Robert Anger grew up amid the beauty of Vermont. He was happiest doing outside activities, such as fishing, swimming and basketball at his family’s camp on Lake Champlain. But Robert struggled with learning disabilities in school and dropped out at 17, although he earned his GED. After school, he also found it difficult to hold down a job. He worked construction or factory jobs for a few weeks before he quit or was fired.
Robert started using marijuana and alcohol as a teen, and was arrested for possession of both. He first tried oxycontin when he was 19. He soon found himself addicted, needing it on a daily basis. At that point, Robert began to sell cocaine to support his drug addiction. When oxycontin was not available, he turned to heroin to prevent withdrawal. Each time he tried to quit using drugs, he became very sick and resumed his drug use. Only his brother and his girlfriend saw him use drugs and knew about his addiction.
In 2004, Robert drove from Vermont to Massachusetts, where he had arranged to buy $15,000 worth of cocaine in Springfield. He planned to resell most of it to support his $300/day oxycontin addiction. The area was under police surveillance and officers intervened midway through the transaction, arresting both Robert and his supplier. The supplier fled before their 2006 trial; only Robert was convicted of trafficking over 200 grams of cocaine. At sentencing, judge Judd J. Carhart stated, “I wish I had discretion” before sentencing 22-year old Robert to a mandatory minimum sentence of 15 years, based solely on the weight of the drugs. Due to the 2012 sentencing reforms, Robert is now eligible for parole after serving 12 years.
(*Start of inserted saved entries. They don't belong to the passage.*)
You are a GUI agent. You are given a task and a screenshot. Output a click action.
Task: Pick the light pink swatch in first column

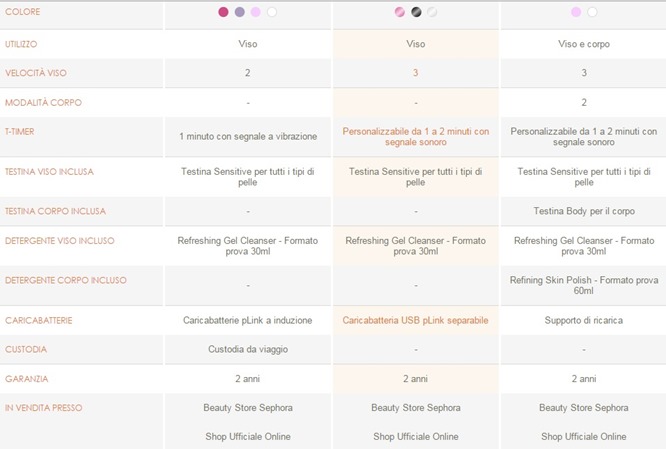[256, 12]
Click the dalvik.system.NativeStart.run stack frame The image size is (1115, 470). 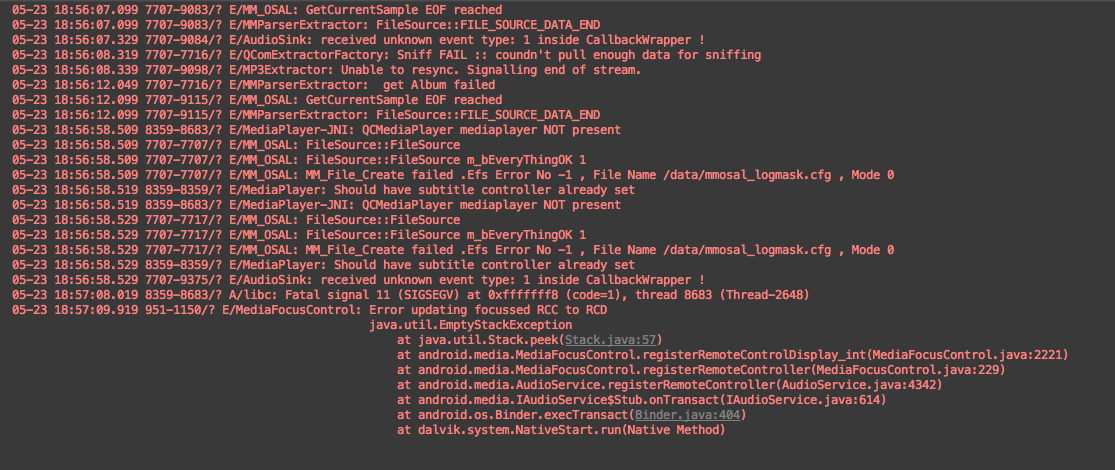[560, 430]
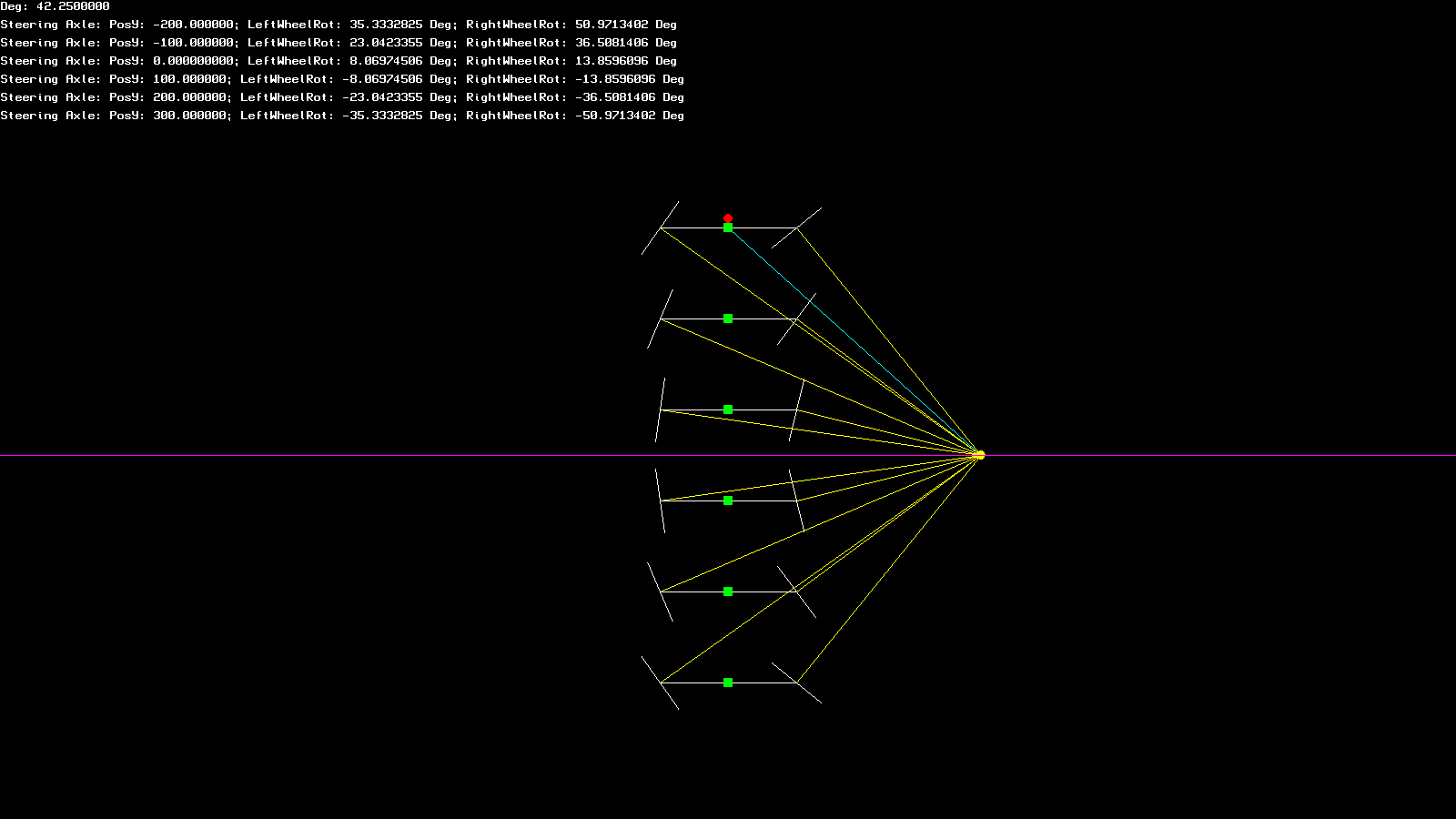Click the green square on bottom axle
Screen dimensions: 1456x819
(728, 682)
While out on bail after his arrest, Robert decided to change his life. With much support from his girlfriend and family, he was able to quit using oxycontin and heroin. “That was probably the hardest thing I’ve ever done,” recalls Robert, “but I am proud that I was able to do it.” He also held down a steady job making furniture. His employer wrote a letter to the sentencing judge, describing Robert as industrious and reliable and stating his willingness to rehire him.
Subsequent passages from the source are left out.